A literal is an atomic formula or the negation of an atomic formula (positive or negative, resp.) A formula F is in conjunctive normalform (CNF) iff


F = (\bigwedge^n_{i=1} (\bigvee^{m_i}_{j=1}  L_{i,j}))

where L_{ij} is a literal.


A formula F is in disjunctive normalform (DNF) iff

F = (\bigvee^n_{i=1} (\bigwedge^{m_i}_{j=1} L_{i,j}))

where L_{ij} is a literal

Theorem 5[edit]

For every formula F there is an equivalent formula which is in DNF and an equivalent formula which is in CNF.

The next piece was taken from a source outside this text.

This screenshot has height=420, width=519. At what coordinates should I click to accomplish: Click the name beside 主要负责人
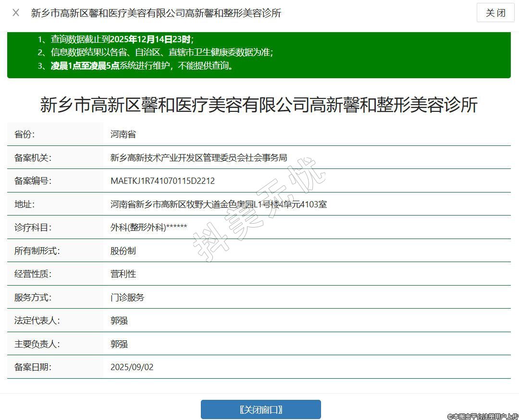119,344
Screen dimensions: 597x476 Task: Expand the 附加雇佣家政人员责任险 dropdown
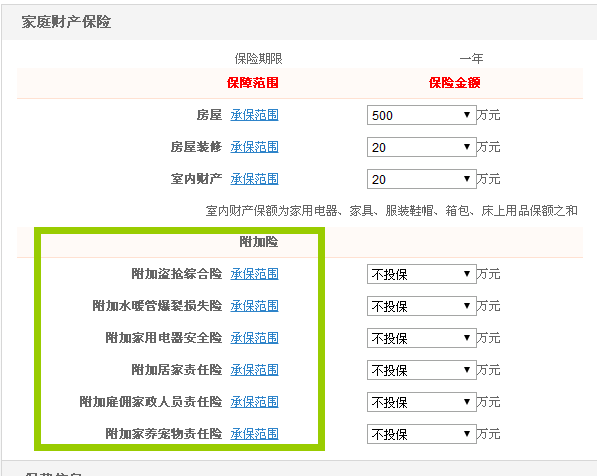pyautogui.click(x=421, y=402)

Let us formulate an algorithm to transform a given formula F into an equivalent normalform:

Given: A formula F


1. Substitute in F every subformula of the form

\lnot ~\lnot ~G \text{ by }  G
\lnot ~(G ~\land ~H)   \text{ by }   (\lnot ~G ~\lor ~\lnot ~H)
\lnot ~(G ~\lor ~H) \text{ by }  (\lnot ~G ~\land ~\lnot ~H)

until there is no subformula of this kind.

2. Substitute in the result from the above step every subformula of the form

(F ~\lor ~(G~\land~H))   \text{ by }   ((F~\lor~G) ~\land ~(F~\lor~H))
((F~\land~G) ~\lor ~H) \text{ by } ((F~\lor~H) ~\land ~(G~\lor~H))

until there is no subformula of this kind.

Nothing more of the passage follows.